Cela dit, le Comité entend poursuivre ses travaux avec d'autres intervenants afin de préciser l'encadrement des firmes multidisciplinaires entre avocats et comptables et proposer les amendements législatifs et réglementaires nécessaires.

Un compte-rendu du rapport final sera présenté dans un prochain numéro du Journal du Barreau.

Congrès 1999

Enfin, Me Pierre Gagnon, président du Comité organisateur du Congrès 1999, a fait la présentation du programme des activités (de formation et sociales) du congrès, qui se tiendra à Québec les 3, 4 et 5 juin prochains.
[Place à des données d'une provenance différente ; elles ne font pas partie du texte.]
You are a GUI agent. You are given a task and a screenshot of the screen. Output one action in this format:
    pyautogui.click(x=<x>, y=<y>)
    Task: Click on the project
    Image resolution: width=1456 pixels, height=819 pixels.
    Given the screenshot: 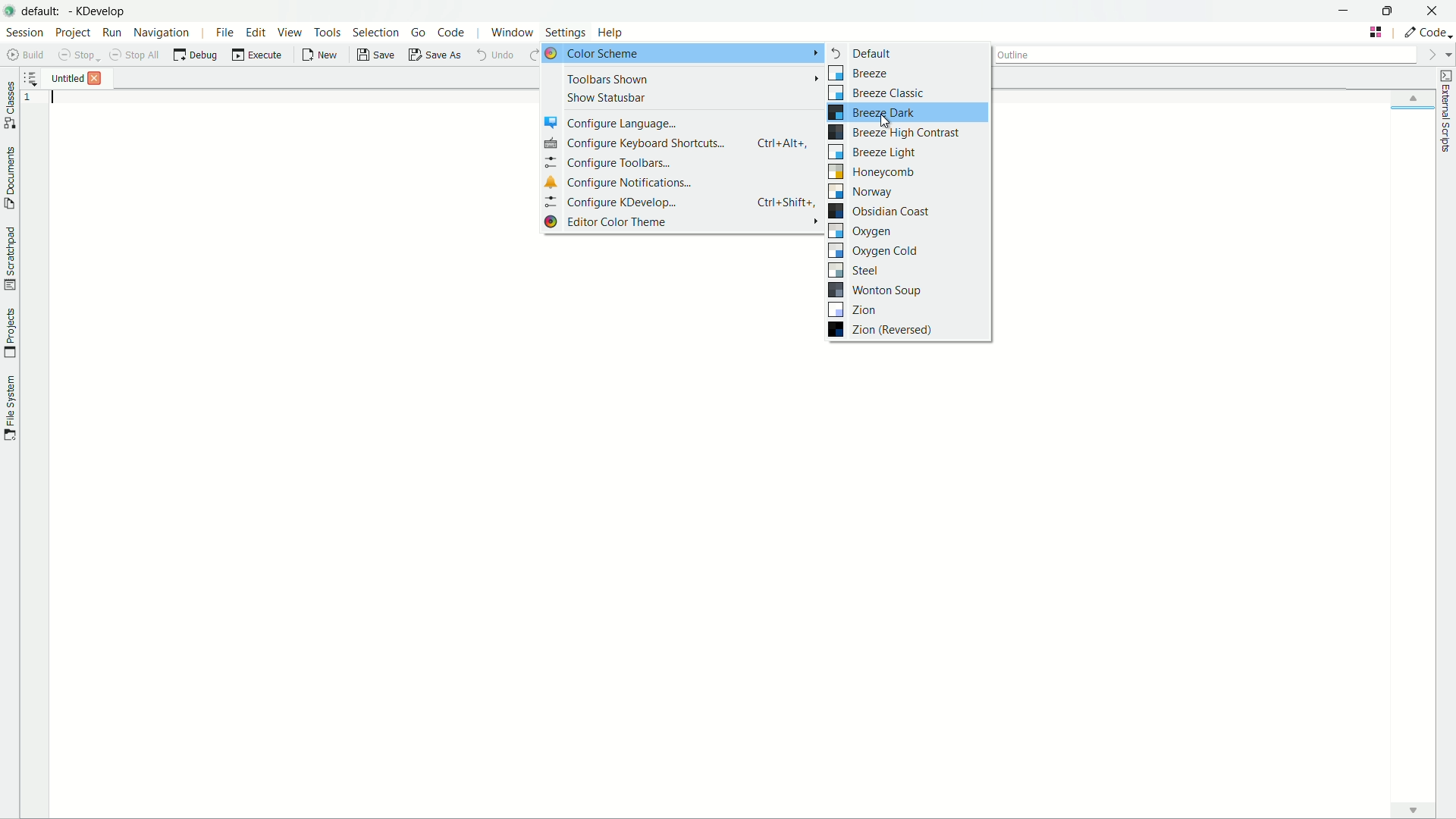 What is the action you would take?
    pyautogui.click(x=72, y=33)
    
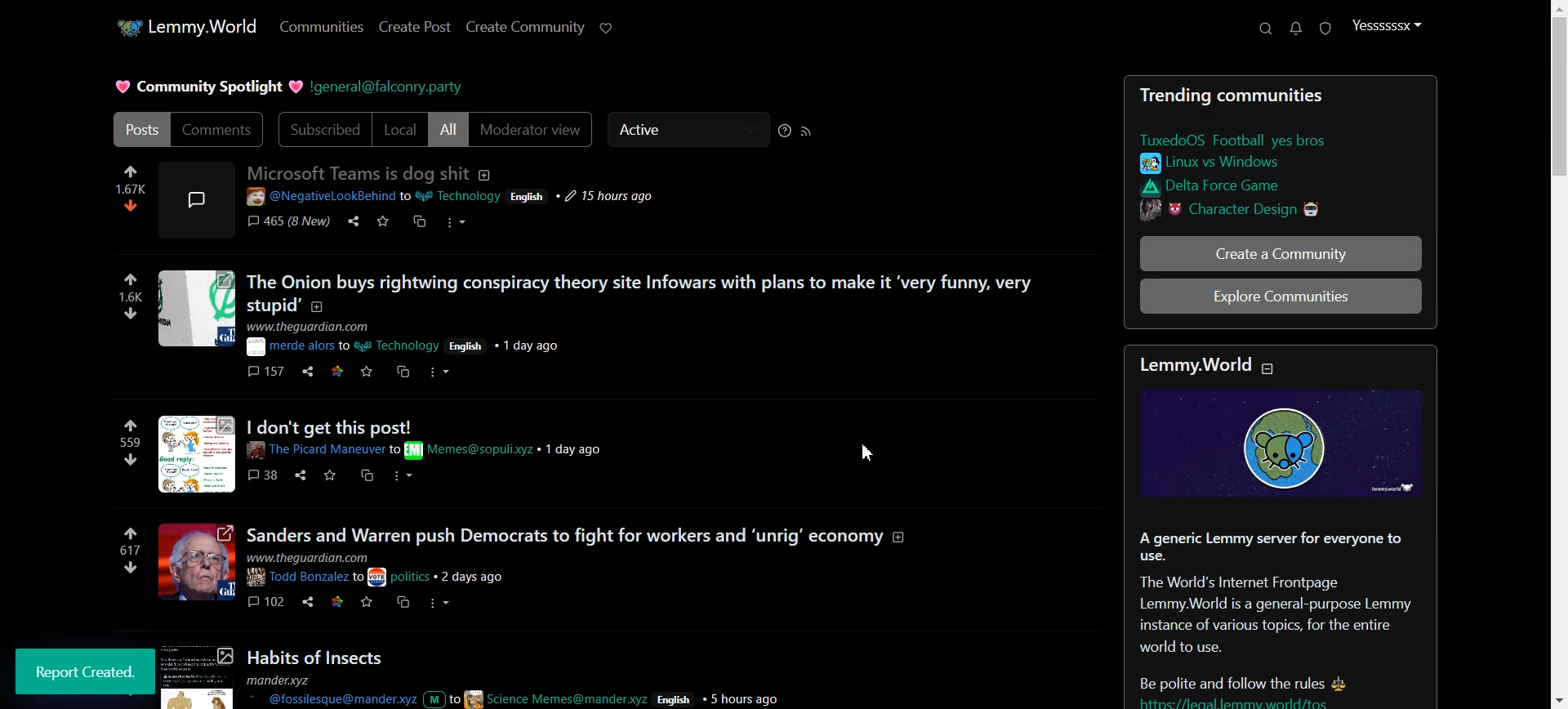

Il a profité de l'occasion pour inviter les membres du Conseil général à participer à l'événement annuel, qui coïncide cette année avec le 150e anniversaire du Barreau du Québec. D'ailleurs, le programme complet du Congrès du Barreau 1999, dont le thème est 150 ans : histoire et tendances, est encarté dans la présente édition du Journal du Barreau.